An alert reader sends along some more coverage, this time by Isabelle de Pommereau in the Christian Science Monitor, of Bohmte, a German village that has become another waypoint in the evolving “Shared Space” movement (I was in the town a few years ago, for a Shared Space conference, but haven’t been back since things were changed). The town, like many, felt overwhelmed by the 13,000 vehicles per day coursing through its small center.

Readers of the book and blog by now may well know the drill:

“But this summer the town reworked its downtown thoroughfare, not only scrapping the traffic lights but also tearing down the curbs and erasing marked crosswalks. The busiest part of the main street turned into a “naked” square shared equally by bikes, pedestrians, cars, and trucks.
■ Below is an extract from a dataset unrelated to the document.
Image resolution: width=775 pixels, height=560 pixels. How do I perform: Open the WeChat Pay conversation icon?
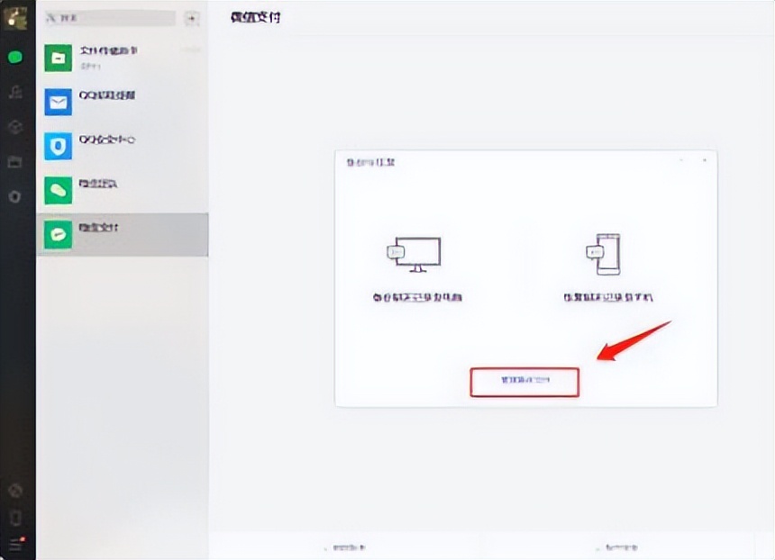[59, 234]
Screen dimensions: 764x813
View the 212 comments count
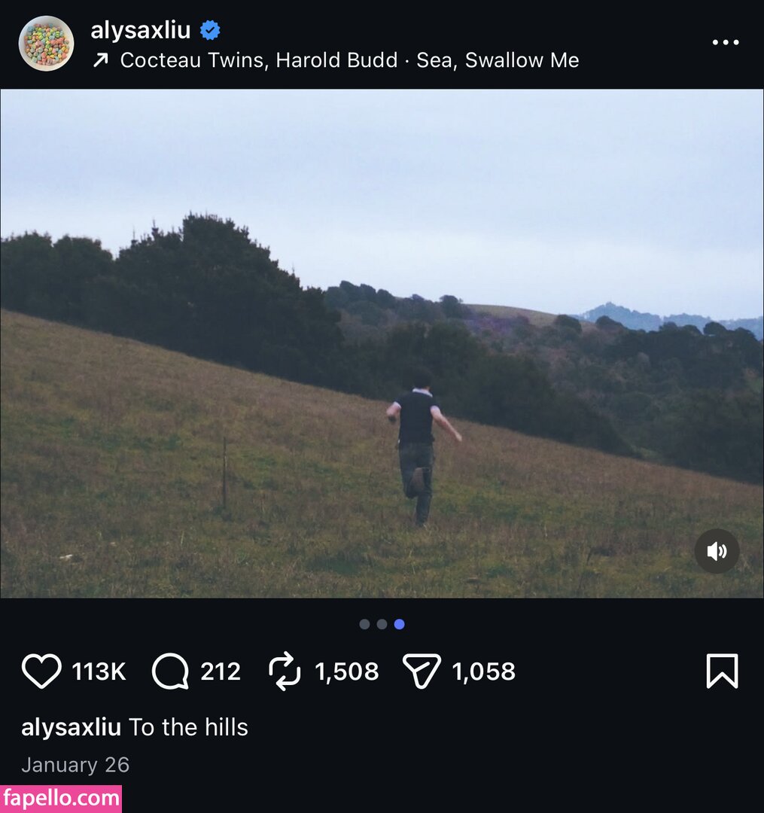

Now, there is only one rule: Always give way to the person on the right.”

Bohmte is providing yet another surprising example of the types of environments in which this sort of thing can be done: “What’s revolutionary about Bohmte is that it took off its signs on a state highway with a lot of traffic,” says Heiner Monheim, a traffic management expert at the University of Trier, speaking at a recent European conference on sign-free towns convened here. Beyond that, Monheim says, the model’s real legacy is to have brought people closer to “rediscovering and appreciating cities not only as traffic places but also as human, social places.”

But I was also struck in particular by this passage:

“Two months into the experiment, ‘Instead of thinking, ‘It’s going to be red, I need to give gas, people have to slow down, to look to the right and the left, to be considerate,’ says Ms. Rubcic… The bonus? Town people recognize they have become a bit closer to one another. ‘The whole village has become more human. We look at each other, we greet each other,’ she says.”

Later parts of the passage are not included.